Quer dizer, se você tem uma empresa, uma puta empresa, e aciona e paga caro uma agência de publicidade para fazer uma campanha comemorativa ao Dia das Mães, o mínimo que poderia se esperar era uma publicidade que, de fato, homenageasse as mães. Mas sai justamente o contrário. E a triste constatação de que até nesta data tão simbólica no Brasil, os homens saem na frente.

E é aí que eu me pergunto onde e como estão pensando os LGBT que trabalham na GOL, nas agências de publicidade - que aparentemente não falaram nada sobre algo que OBVIAMENTE a gente ia identificar como inoportuno, insensível e errado. Essas pessoas estão fazendo a tarefa de casa direitinho? Estão minimamente preocupados em conhecer o público para o qual estão direcionando seus produtos? Ou o objetivo é apenas conseguir um pouco do pink money?

E os publicitários que estão na academia, em seus mestrados e doutorados, abordando em suas pesquisas a superficialidade das campanhas, que estudam a representação social, a reprodução da realidade por meio das peças? Como esse pessoal está dialogando com o mercado de trabalho? Como a pesquisa brasileira está conseguindo alcançar e transformar a nossa realidade?
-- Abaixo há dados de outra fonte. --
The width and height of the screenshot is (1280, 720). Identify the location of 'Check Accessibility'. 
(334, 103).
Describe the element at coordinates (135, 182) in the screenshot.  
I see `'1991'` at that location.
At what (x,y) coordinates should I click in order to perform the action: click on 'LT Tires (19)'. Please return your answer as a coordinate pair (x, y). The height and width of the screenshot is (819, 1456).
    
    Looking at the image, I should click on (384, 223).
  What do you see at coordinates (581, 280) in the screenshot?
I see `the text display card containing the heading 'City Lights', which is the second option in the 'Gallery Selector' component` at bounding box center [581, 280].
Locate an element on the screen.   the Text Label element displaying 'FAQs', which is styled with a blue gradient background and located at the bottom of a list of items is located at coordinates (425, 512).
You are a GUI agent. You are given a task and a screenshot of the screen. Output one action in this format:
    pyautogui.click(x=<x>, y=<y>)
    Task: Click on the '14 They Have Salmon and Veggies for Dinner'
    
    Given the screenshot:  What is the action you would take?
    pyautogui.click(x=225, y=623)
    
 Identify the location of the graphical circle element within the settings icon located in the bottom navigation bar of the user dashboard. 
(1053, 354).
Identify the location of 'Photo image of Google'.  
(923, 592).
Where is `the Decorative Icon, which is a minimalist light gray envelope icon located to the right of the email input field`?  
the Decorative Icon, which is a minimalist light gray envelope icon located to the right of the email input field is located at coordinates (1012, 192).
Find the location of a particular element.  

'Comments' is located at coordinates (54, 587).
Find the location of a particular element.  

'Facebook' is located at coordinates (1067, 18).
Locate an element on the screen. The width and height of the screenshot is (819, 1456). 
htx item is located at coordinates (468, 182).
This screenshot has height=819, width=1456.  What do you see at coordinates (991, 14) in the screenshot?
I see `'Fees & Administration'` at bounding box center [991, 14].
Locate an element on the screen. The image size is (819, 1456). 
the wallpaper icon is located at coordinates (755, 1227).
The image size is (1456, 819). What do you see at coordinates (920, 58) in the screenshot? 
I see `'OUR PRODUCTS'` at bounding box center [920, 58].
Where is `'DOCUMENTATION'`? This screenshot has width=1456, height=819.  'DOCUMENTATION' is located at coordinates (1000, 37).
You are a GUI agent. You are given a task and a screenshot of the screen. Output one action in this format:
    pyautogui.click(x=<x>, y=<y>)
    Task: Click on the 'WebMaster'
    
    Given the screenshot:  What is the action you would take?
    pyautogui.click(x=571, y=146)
É triste o rumo que as coisas tomam, meio que sem o compromisso de acertar, meio que sem direcionamento. Para o público geral, o resultado da campanha pode ter sido sensacional, mas para as mulheres e LGBTs que problematizam o dia a dia, esse vídeo é um tiro que saiu pela culatra, que pareceu muito mais insensível e indiferente com a nossa realidade que heróico por empunhar, de forma errada, a bandeira da diversidade.

Não custa repetir

Acertar na utilização de termos como “A travesti”, “homossexualidade”, “identidade de gênero”, “orientação sexual” parecem os doze trabalhos de Hércules para jornalistas. É com frequência que não vemos respeito à identidade de gênero de pessoas trans por meio da utilização dos artigos ou que vemos jornalista chamando “orientação sexual” de “opção”.

Eu acredito que a esta altura do campeonato era pra todo mundo ter isso na ponta da língua. Referenciar corretamente os termos que designam a comunidade LGBT não é nenhum favor ou gentileza, é obrigação se você se considera um profissional minimamente sério.

Porém, sempre é tempo de mudar. Neste link tem mais um guia que ensina a utilizar a maioria dos termos de forma correta, para você sair arrasando nas suas matérias, seja na rua, na chuva ou na fazenda. Dicona: salva o link nos favoritos do seu navegador e dê sempre uma olhada quando tiver uns 5 minutos de descanso. E se você não for jornalista, leia também.